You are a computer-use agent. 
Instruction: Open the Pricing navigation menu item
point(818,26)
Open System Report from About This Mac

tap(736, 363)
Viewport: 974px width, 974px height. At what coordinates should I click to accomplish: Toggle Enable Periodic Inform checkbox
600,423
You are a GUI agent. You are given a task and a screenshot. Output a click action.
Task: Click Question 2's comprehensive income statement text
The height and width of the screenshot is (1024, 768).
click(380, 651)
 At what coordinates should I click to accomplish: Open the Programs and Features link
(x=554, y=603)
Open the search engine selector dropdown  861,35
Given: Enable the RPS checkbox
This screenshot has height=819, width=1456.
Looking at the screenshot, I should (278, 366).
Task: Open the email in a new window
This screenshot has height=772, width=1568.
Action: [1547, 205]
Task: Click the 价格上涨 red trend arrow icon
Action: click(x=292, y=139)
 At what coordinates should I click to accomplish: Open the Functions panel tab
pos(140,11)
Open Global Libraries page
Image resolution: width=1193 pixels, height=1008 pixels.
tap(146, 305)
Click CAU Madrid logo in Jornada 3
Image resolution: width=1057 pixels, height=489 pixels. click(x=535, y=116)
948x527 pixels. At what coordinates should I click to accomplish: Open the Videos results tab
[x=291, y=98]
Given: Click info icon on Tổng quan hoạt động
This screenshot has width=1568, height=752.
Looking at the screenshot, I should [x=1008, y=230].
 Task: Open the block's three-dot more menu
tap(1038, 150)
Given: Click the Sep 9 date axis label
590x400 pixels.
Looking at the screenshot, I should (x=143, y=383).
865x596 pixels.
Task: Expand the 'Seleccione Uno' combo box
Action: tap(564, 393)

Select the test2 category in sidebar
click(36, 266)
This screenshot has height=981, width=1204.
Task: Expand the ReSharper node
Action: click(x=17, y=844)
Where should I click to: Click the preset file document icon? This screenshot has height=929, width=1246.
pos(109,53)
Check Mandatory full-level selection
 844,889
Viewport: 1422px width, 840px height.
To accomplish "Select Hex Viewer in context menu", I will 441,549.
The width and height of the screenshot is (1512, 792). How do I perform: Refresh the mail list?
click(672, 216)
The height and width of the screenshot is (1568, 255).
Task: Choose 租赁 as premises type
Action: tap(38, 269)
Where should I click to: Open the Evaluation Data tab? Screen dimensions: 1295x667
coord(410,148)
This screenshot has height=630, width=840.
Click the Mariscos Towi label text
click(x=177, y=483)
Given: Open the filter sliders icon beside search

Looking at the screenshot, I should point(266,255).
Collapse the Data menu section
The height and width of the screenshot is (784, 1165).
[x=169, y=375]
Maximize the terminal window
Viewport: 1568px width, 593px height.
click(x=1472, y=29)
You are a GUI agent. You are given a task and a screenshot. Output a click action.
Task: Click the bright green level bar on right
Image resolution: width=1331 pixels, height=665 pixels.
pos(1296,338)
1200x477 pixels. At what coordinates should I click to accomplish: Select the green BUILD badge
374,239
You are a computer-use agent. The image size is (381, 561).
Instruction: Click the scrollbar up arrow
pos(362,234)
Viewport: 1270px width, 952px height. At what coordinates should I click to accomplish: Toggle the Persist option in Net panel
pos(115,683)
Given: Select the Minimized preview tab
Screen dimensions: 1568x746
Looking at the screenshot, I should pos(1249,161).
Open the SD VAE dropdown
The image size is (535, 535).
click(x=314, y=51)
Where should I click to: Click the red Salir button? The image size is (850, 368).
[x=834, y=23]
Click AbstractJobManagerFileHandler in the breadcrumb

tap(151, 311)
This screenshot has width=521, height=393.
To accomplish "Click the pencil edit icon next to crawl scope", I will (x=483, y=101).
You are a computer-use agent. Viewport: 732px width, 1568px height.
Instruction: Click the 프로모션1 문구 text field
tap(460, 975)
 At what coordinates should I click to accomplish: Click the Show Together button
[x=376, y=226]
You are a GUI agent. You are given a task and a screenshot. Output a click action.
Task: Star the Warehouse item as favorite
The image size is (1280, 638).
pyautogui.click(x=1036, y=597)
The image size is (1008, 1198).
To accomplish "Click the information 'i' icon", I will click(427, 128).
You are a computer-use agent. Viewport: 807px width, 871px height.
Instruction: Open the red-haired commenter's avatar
= = = = =
Copy all of the records above line for line, with no changes.

You are a computer-use agent. 
Instruction: Open the Pricing navigation menu item
point(818,26)
Open System Report from About This Mac

tap(736, 363)
Viewport: 974px width, 974px height. At what coordinates should I click to accomplish: Toggle Enable Periodic Inform checkbox
600,423
You are a GUI agent. You are given a task and a screenshot. Output a click action.
Task: Click Question 2's comprehensive income statement text
The height and width of the screenshot is (1024, 768).
click(380, 651)
 At what coordinates should I click to accomplish: Open the Programs and Features link
(x=554, y=603)
Open the search engine selector dropdown  861,35
Given: Enable the RPS checkbox
This screenshot has height=819, width=1456.
Looking at the screenshot, I should (278, 366).
Task: Open the email in a new window
This screenshot has height=772, width=1568.
Action: [1547, 205]
Task: Click the 价格上涨 red trend arrow icon
Action: click(x=292, y=139)
 At what coordinates should I click to accomplish: Open the Functions panel tab
pos(140,11)
Open Global Libraries page
Image resolution: width=1193 pixels, height=1008 pixels.
tap(146, 305)
Click CAU Madrid logo in Jornada 3
Image resolution: width=1057 pixels, height=489 pixels. click(x=535, y=116)
948x527 pixels. At what coordinates should I click to accomplish: Open the Videos results tab
[x=291, y=98]
Given: Click info icon on Tổng quan hoạt động
This screenshot has width=1568, height=752.
Looking at the screenshot, I should [x=1008, y=230].
 Task: Open the block's three-dot more menu
tap(1038, 150)
Given: Click the Sep 9 date axis label
590x400 pixels.
Looking at the screenshot, I should (x=143, y=383).
865x596 pixels.
Task: Expand the 'Seleccione Uno' combo box
Action: tap(564, 393)

Select the test2 category in sidebar
click(36, 266)
This screenshot has height=981, width=1204.
Task: Expand the ReSharper node
Action: click(x=17, y=844)
Where should I click to: Click the preset file document icon? This screenshot has height=929, width=1246.
pos(109,53)
Check Mandatory full-level selection
 844,889
Viewport: 1422px width, 840px height.
To accomplish "Select Hex Viewer in context menu", I will 441,549.
The width and height of the screenshot is (1512, 792). How do I perform: Refresh the mail list?
click(672, 216)
The height and width of the screenshot is (1568, 255).
Task: Choose 租赁 as premises type
Action: tap(38, 269)
Where should I click to: Open the Evaluation Data tab? Screen dimensions: 1295x667
coord(410,148)
This screenshot has height=630, width=840.
Click the Mariscos Towi label text
click(x=177, y=483)
Given: Open the filter sliders icon beside search

Looking at the screenshot, I should point(266,255).
Collapse the Data menu section
The height and width of the screenshot is (784, 1165).
[x=169, y=375]
Maximize the terminal window
Viewport: 1568px width, 593px height.
click(x=1472, y=29)
You are a GUI agent. You are given a task and a screenshot. Output a click action.
Task: Click the bright green level bar on right
Image resolution: width=1331 pixels, height=665 pixels.
pos(1296,338)
1200x477 pixels. At what coordinates should I click to accomplish: Select the green BUILD badge
374,239
You are a computer-use agent. The image size is (381, 561).
Instruction: Click the scrollbar up arrow
pos(362,234)
Viewport: 1270px width, 952px height. At what coordinates should I click to accomplish: Toggle the Persist option in Net panel
pos(115,683)
Given: Select the Minimized preview tab
Screen dimensions: 1568x746
Looking at the screenshot, I should pos(1249,161).
Open the SD VAE dropdown
The image size is (535, 535).
click(x=314, y=51)
Where should I click to: Click the red Salir button? The image size is (850, 368).
[x=834, y=23]
Click AbstractJobManagerFileHandler in the breadcrumb

tap(151, 311)
This screenshot has width=521, height=393.
To accomplish "Click the pencil edit icon next to crawl scope", I will (x=483, y=101).
You are a computer-use agent. Viewport: 732px width, 1568px height.
Instruction: Click the 프로모션1 문구 text field
tap(460, 975)
 At what coordinates should I click to accomplish: Click the Show Together button
[x=376, y=226]
You are a GUI agent. You are given a task and a screenshot. Output a click action.
Task: Star the Warehouse item as favorite
The image size is (1280, 638).
pyautogui.click(x=1036, y=597)
The image size is (1008, 1198).
To accomplish "Click the information 'i' icon", I will click(427, 128).
You are a computer-use agent. Viewport: 807px width, 871px height.
Instruction: Open the red-haired commenter's avatar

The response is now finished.